Далее разговор не клеился. Тут и гости заторопились уходить, и Аркадий не стал их задерживать. Истовое обещание газетчика было больше похоже на хвастовство подвыпившего болтуна. И всё же верилось. Поглощенность делом отвлекает человека от мирских категорий, а отсутствие интереса к ним делает его рассеянным и доверчивым. После услышанного хотелось предаться мечте, а воображению сопутствует одиночество. И художнику стало хорошо в придуманном мире, где нет вероломства и зла.

Друзья же, выйдя из мастерской, захохотали. Журналист, всё так же потирая руки, согласно кивнул на подмигивание Седого. И они направились в магазин.

Время шло. Художник работал, разговаривал с красками, рисовал стихотворные строки и слагал свои, искал гармонию в абстракции. За отчуждённость от фотографического реализма жизнь воздавала ему язвительностью критики и пренебрежением аппаратной братии, но там, за гранью официального непризнания была его свобода. Её живительные потоки выдували из памяти нежданный визит двух приятелей. И всё же история имела продолжение.

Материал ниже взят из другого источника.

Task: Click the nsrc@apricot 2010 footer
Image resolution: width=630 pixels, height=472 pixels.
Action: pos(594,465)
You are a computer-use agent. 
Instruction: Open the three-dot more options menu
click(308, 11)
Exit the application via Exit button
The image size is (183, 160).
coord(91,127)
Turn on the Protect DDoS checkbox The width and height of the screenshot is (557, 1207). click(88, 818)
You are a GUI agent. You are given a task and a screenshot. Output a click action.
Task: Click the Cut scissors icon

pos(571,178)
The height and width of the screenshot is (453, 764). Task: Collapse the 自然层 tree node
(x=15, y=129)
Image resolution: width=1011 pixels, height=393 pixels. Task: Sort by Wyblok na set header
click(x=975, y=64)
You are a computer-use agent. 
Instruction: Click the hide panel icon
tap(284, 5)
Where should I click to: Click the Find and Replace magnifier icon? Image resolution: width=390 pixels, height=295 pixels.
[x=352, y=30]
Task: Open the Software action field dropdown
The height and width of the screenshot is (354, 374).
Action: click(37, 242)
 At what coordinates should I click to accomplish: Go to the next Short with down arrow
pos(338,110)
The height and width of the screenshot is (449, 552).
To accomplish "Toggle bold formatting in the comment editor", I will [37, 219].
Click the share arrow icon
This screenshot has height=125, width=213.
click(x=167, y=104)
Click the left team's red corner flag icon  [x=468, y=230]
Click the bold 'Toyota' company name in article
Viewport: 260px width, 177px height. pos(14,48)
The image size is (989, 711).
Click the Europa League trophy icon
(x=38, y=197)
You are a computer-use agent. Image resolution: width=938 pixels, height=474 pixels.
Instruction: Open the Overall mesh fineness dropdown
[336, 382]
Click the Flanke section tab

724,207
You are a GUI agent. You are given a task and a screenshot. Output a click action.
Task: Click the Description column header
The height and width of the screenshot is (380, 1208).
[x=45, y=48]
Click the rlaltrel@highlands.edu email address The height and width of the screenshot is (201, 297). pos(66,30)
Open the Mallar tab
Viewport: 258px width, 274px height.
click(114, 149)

Цвела акация, у порога вальяжно разлеглись дворовые коты, тягучей ленью смягчавшие вечер. В мастерской стоял нестройный гомон, созданный людьми, говорящими каждый о своём. Дама, всегда бывшая здесь, смотрела сквозь дым с видом хозяйки, словно опровергая мнение, что, если художник личность, сформированная творчеством, то у него не может быть личной жизни. И согласно кивала в такт словам Кречетова.

─ Картина может быть любой. Направление в живописи ─ любым, ─ говорил он возбуждённо какому-то долговязому музейному работнику. ─ Но становится она произведением, когда…

─ В неё вкладываешь душу, ─ заполнила дама паузу.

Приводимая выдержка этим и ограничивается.